Exercise goal:
For this exercise, the lines from the one with "Task: Click the" through the end of the material below must be output exactly, without pictures.

─── Study material ───

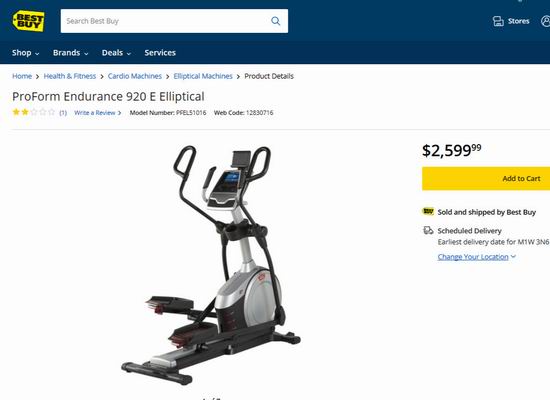Click the search magnifier icon
The image size is (550, 400).
click(276, 21)
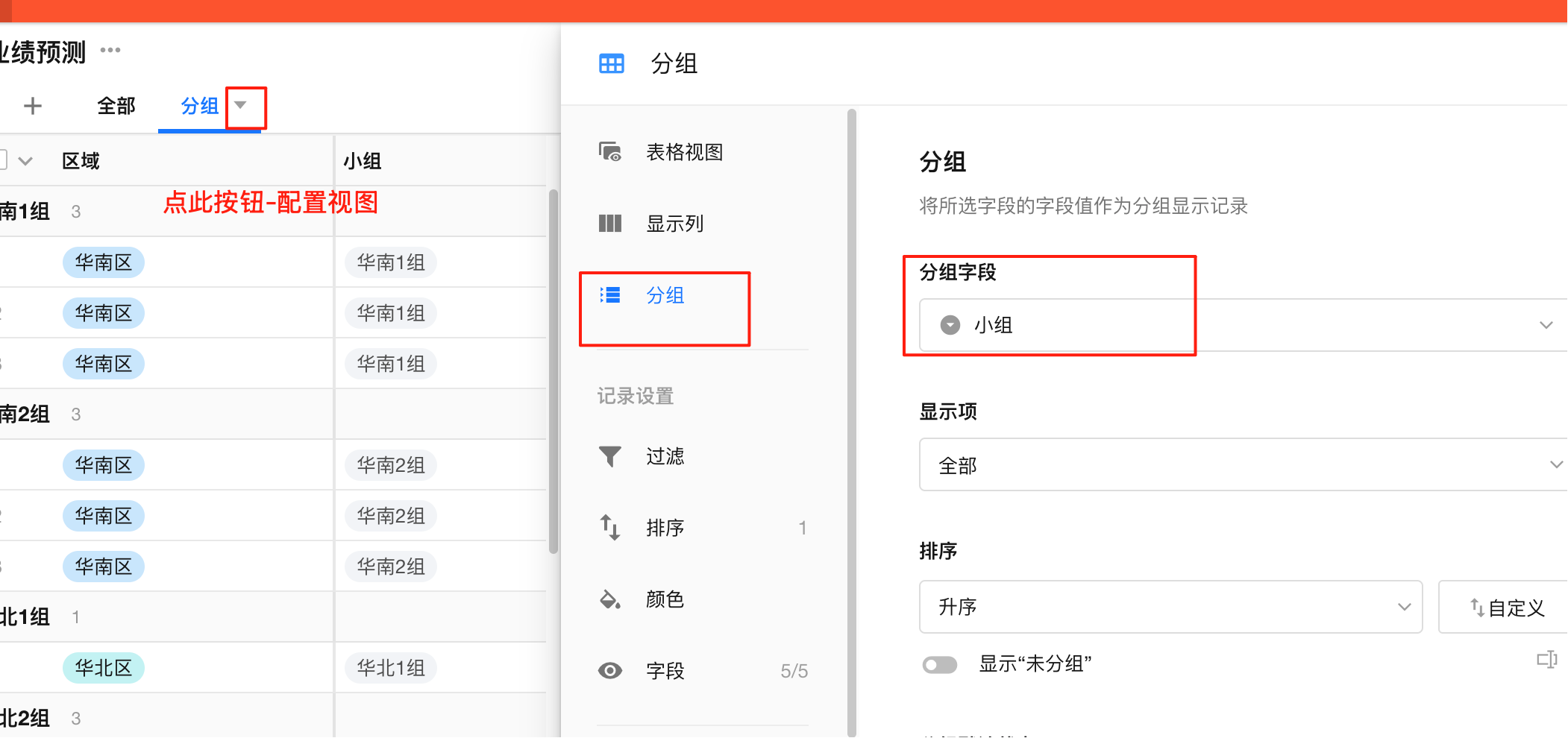Select the 分组 view tab
Viewport: 1568px width, 738px height.
pyautogui.click(x=199, y=106)
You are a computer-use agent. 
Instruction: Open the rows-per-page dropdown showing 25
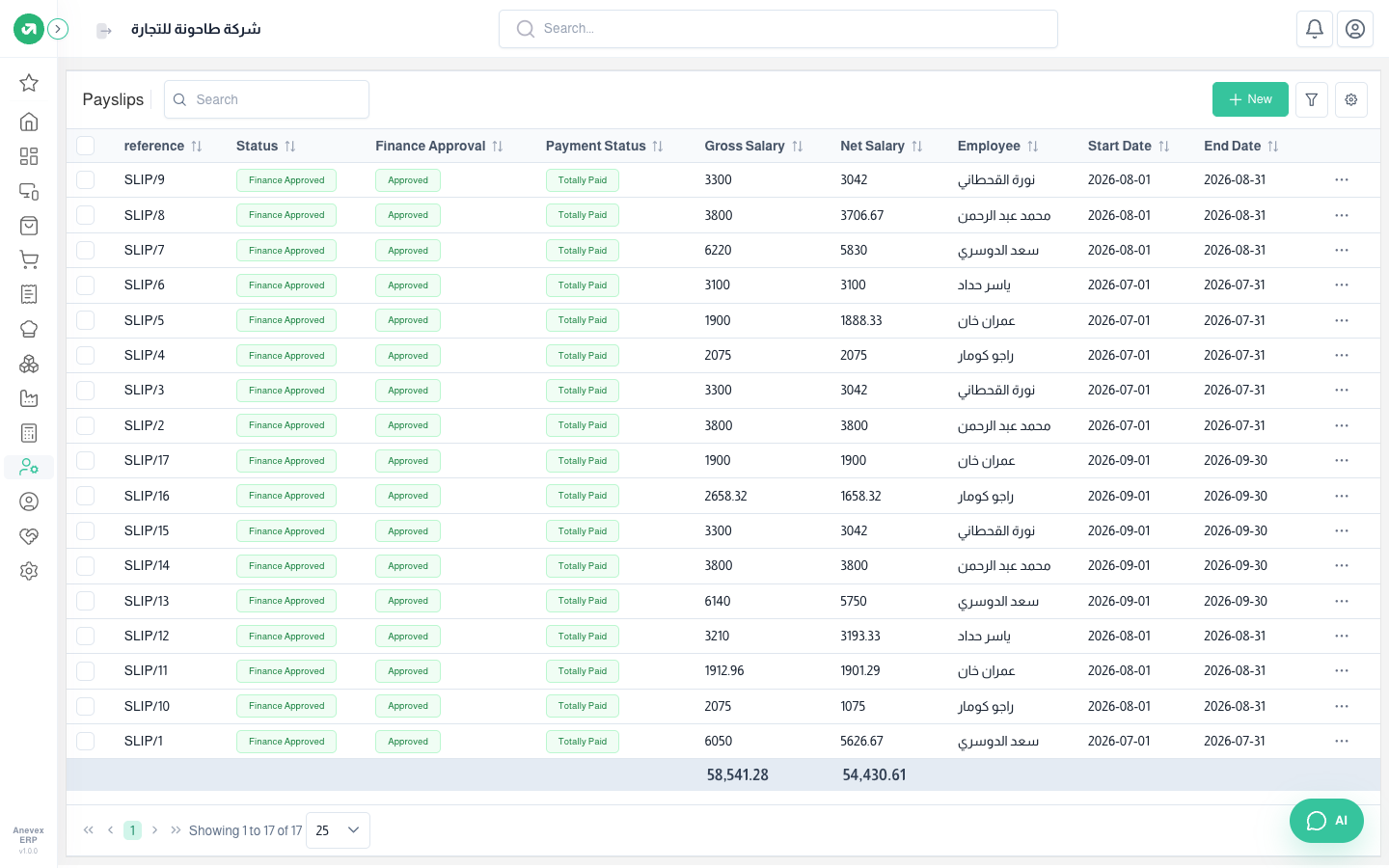coord(338,830)
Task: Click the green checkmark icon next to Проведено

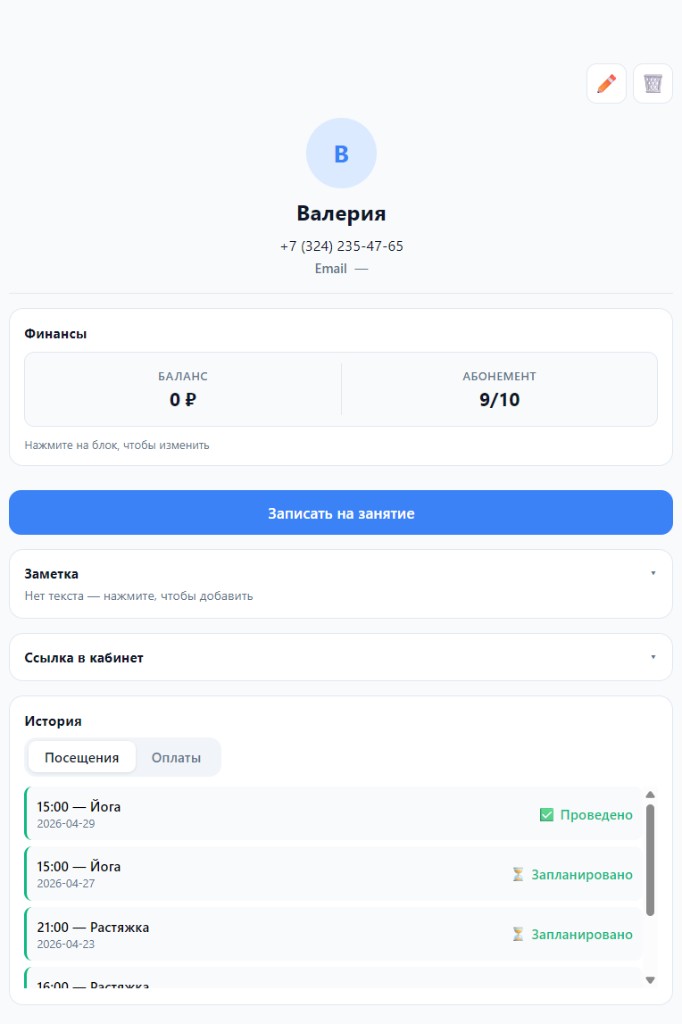Action: (x=547, y=814)

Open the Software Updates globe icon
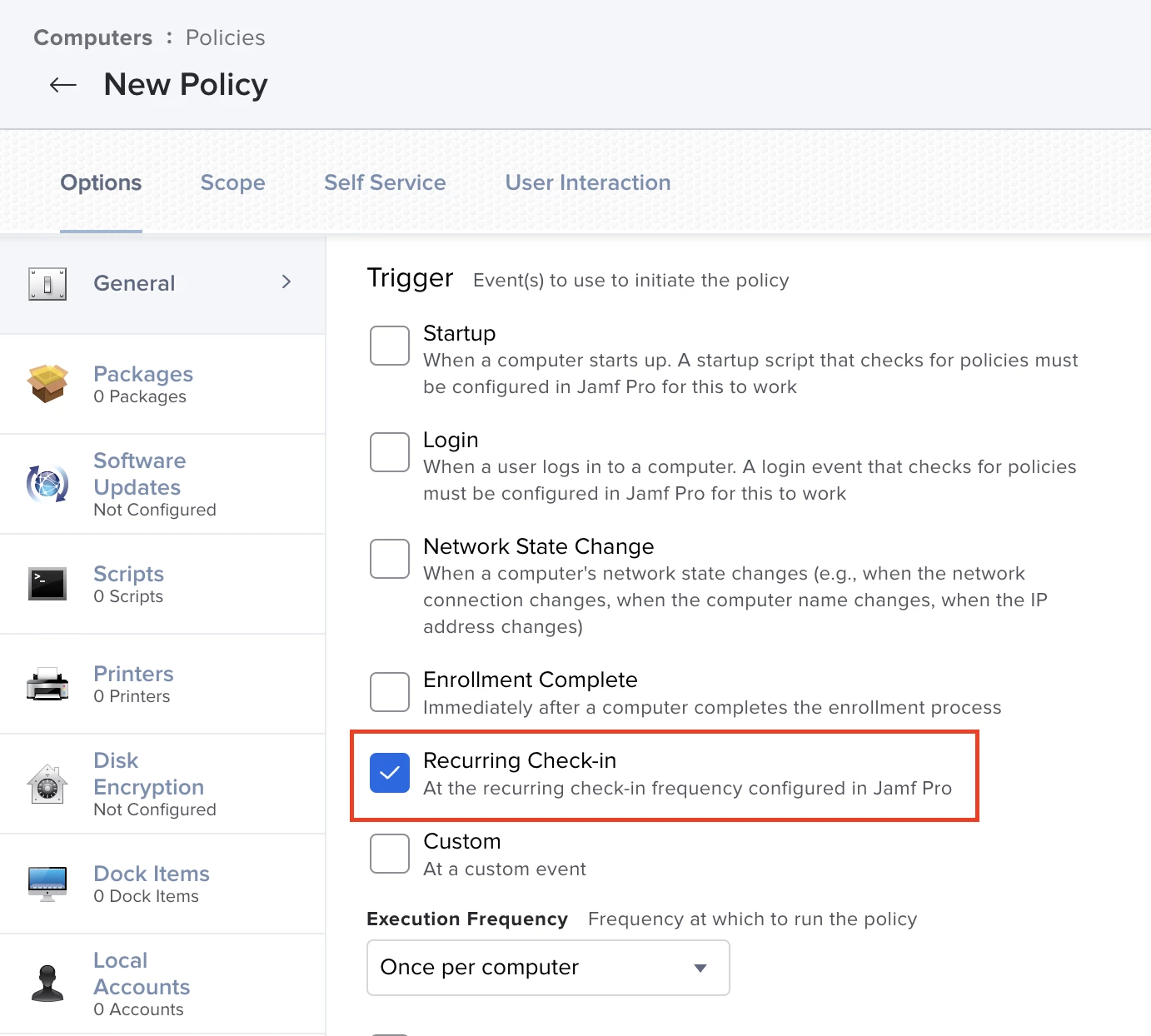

───

Task result:
Task: Click the green checkmark icon next to Проведено

Action: (x=547, y=814)

Open the Software Updates globe icon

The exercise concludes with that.